Science has been learning for years. Researchers discovered glucose-sensitive neurons in the brain's hypothalamus, which are activated by the glucose in the brain fluid, the liquor, and then fire. Neurologists, however, are particularly puzzled by the neurons in which the sugar does not stimulate the conduction, but blocks it. This is the case with the orexin neurons, which go on strike when there is a lot of glucose in the CSF. The messenger substance orexin activates the neurons that control the body's appetite and sleep-wake rhythm. How important the neurons are becomes clear when they are missing - like those of narcolepsy patients. Denis Burdakov from the University of Manchester has set himself the goal of further researching the orexin neurons. He has now succeeded in explaining in detail how glucose manages to paralyze the neurons.
The researchers created genetically modified mice in which the orexin neurons form a fluorescent protein and thus become visible. The neurologists then cut the mouse brain into slices and exposed the nerve cells to glucose concentrations that fluctuated by the minute, which also occur in everyday mouse and human life. Biochemical and electrophysiological experiments allowed them to follow and finally analyze the excitation conduction on the neurons.

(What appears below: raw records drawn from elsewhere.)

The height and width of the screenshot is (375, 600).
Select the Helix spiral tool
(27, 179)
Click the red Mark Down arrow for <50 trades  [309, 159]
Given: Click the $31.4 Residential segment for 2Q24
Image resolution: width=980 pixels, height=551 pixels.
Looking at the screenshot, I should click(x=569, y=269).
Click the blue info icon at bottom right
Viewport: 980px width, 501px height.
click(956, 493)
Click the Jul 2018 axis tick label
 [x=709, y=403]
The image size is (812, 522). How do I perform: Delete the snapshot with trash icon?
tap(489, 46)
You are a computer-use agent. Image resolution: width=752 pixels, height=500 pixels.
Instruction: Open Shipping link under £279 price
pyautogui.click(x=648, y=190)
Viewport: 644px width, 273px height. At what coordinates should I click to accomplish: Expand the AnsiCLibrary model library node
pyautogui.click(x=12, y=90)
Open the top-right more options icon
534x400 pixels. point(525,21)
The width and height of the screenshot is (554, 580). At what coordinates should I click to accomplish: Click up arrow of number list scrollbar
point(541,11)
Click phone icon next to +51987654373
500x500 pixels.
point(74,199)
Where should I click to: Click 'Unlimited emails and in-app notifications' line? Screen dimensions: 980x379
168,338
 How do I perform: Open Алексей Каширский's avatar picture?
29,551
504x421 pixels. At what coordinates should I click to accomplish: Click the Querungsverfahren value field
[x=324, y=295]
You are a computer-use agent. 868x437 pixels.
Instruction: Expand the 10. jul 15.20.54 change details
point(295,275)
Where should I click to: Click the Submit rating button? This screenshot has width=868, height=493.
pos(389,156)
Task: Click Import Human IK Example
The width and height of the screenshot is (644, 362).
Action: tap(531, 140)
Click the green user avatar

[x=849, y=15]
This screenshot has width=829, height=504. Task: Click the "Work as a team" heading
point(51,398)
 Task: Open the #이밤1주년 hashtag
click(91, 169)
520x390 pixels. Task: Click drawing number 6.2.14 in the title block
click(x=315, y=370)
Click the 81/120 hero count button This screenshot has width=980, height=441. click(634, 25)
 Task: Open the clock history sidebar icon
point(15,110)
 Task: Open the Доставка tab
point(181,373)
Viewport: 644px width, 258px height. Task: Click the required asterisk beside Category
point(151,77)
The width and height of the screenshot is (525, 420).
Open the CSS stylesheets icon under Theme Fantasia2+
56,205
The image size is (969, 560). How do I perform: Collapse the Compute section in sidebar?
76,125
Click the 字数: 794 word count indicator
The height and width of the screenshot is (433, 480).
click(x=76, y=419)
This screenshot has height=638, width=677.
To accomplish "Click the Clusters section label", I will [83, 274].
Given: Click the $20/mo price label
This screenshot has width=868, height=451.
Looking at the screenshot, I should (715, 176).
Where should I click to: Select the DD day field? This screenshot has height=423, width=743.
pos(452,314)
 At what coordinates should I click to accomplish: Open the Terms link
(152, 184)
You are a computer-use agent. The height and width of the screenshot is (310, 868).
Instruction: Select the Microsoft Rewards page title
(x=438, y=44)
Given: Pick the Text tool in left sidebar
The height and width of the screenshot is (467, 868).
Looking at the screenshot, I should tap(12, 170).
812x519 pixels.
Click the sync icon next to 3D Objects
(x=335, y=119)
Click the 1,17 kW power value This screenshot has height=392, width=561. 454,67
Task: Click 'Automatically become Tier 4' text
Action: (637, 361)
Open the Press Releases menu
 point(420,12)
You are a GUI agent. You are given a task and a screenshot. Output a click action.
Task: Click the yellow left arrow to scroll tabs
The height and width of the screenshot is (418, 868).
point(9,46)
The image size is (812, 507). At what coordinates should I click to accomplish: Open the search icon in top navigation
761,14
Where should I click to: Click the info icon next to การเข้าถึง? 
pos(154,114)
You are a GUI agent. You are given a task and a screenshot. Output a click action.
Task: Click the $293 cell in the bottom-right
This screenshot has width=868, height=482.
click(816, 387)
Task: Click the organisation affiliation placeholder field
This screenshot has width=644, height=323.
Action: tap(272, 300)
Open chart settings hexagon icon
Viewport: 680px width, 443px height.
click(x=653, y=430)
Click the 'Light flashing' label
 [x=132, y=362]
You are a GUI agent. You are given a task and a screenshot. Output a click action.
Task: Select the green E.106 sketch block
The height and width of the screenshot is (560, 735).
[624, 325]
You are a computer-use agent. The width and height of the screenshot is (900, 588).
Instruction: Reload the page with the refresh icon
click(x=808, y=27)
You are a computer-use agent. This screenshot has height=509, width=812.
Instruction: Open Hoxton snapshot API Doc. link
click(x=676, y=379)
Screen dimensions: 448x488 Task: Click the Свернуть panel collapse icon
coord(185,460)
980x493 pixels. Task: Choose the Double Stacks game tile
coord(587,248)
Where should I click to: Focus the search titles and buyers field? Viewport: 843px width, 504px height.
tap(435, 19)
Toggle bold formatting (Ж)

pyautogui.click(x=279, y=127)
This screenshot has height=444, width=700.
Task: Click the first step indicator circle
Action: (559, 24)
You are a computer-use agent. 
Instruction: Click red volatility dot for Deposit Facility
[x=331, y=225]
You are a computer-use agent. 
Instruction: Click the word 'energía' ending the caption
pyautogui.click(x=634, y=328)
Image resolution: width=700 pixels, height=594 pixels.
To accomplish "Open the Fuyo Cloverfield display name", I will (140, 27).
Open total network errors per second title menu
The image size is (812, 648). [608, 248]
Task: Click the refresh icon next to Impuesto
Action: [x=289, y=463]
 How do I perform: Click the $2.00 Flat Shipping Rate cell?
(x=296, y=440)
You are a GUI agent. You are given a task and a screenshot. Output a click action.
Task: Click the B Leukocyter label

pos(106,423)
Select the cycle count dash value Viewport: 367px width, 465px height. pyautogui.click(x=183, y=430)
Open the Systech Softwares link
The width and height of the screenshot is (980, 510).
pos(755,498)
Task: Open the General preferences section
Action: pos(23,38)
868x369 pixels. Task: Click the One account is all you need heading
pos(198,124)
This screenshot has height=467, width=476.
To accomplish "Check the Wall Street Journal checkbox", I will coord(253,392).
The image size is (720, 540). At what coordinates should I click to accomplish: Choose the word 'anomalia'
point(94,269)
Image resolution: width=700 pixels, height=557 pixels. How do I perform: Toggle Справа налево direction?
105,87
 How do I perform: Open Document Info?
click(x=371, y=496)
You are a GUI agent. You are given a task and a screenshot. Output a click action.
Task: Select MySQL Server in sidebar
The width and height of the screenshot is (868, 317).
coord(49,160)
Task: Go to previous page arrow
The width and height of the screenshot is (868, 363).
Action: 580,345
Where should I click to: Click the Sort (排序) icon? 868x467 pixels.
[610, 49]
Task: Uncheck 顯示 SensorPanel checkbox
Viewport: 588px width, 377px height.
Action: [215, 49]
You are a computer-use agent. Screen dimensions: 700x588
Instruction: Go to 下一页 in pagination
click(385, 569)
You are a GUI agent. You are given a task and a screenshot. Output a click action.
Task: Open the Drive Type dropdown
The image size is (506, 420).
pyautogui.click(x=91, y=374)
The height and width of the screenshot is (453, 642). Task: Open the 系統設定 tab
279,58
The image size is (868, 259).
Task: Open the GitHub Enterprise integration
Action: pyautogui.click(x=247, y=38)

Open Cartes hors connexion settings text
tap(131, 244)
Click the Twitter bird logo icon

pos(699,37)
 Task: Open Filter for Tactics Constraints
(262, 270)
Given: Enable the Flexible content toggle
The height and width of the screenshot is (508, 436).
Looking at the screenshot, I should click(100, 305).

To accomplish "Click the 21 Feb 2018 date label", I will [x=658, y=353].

What Burdakov now concludes is surprising: Sugar obviously has no helpers outside of the nerve cell. The researchers believe that it is the glucose itself that binds to the outside of the nerve cell via receptors. A still unknown messenger then, stimulated by the bound sugar, transmits the signal to special potassium channels of the nerve cell, so-called tandem pore channels. This causes these channels to open, allowing potassium ions to rush out of the cell and preventing it from firing. Interestingly, neither the energy carrier ATP nor the glucose or calcium concentration in the cell seems to play a role in signal transmission. However, the opening and closing of the channels is regulated - for example by the acidity of the brain. The cells also sometimes fire less, sometimes more, depending on how much glucose finds its way to the nerve cell.
So the orexin neurons are the brain's sugar sensor - but also more. Somehow they sometimes turn our consciousness inside out - even if this doesn't always seem to happen with decency, may my aunt forgive me.